Advocates call for re-commitment to Boston police reform after fatal beating of Tyre Nichols
Boston officials gathered in Chinatown Sunday morning to celebrate Lunar New Year – but many were thinking about Memphis, after the release of the police video showing the brutal beating death of 29-year-old Tyre Nichols at the hands of five police officers.
Police Commissioner Michael Cox told reporters he was grappling with what he saw in the video.
“I can’t put into words,” he said, before trailing off. “I won’t even try, that’s how bad it is.”
“It shows how much work we have to do as a country, and as a society,” said Mayor Michelle Wu.
But Wu said she’s confident in the police reform process underway in the city.
“I feel so lucky that the standards that we have here, the level of professionalism and accountability and community-connected focus, puts us at a different starting point than many places around the country,” she said.
Boston initiated a slate of reforms after the police killing of George Floyd in 2020.
The city launched a new online dashboard tracking information such as how often police use their firearms and when they stop to interrogate people. It also expanded its body camera program and created the Office of Police Accountability and Transparency.
But a year into its existence, that office had only reviewed a handful of cases.

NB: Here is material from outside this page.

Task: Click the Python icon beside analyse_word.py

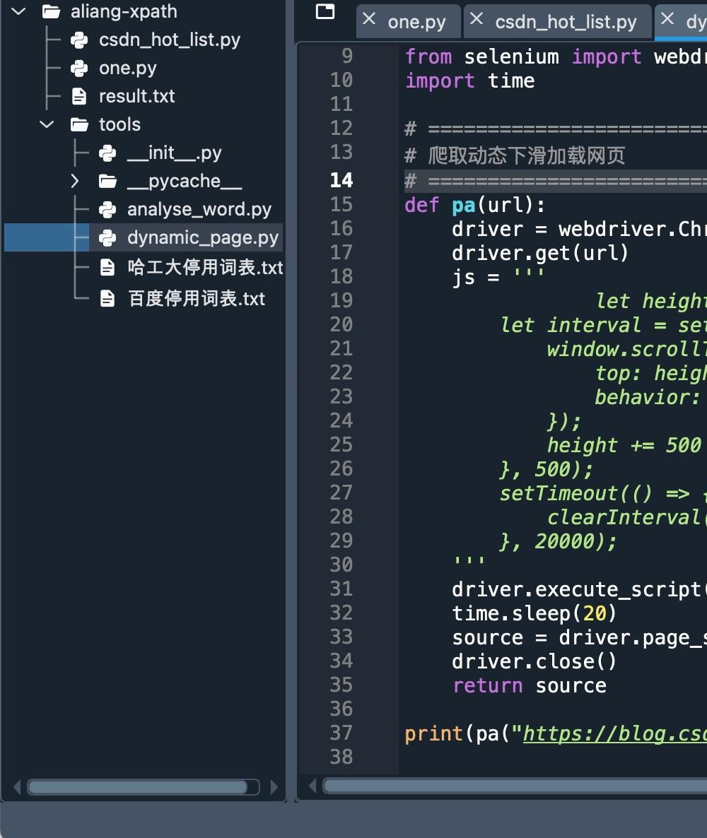Action: point(107,210)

“You know, it takes a minute to get the engines fired up, so I understand that, but I am still dismayed at what I would say is kind of an overall, lackluster presence,” said Jamarhl Crawford, who served on the Boston Police Reform Task Force.
Crawford said Boston also needs to reckon with the cases of people who were killed by police here. “We need a deep dive, a study and research – and an admission and apology – for what has already occurred in Boston,” he said.
Across town at the 12th Baptist Church in Roxbury on Sunday, the Reverend Jeffrey Brown told the church’s congregation that Nichols’ death made him feel hopeless.
“Despite the promises of reform… despite the promises of change, at any one point of time, a Black man can be in a car, get stopped by police and could die,” he said in his sermon.
Rev. Brown is a long-time community organizer and was part of the dramatic decrease in youth violence in the 1990’s. He urged the congregation to draw strength from faith.
“That when evil comes our way, that we don’t bow to the evil, that we don’t acquiesce to the evil, that we got to stand up and say, for God, I live. And for God, I will die,” he said.
Brown said there were protests and promises after the death of George Floyd – it’s time those promises are kept.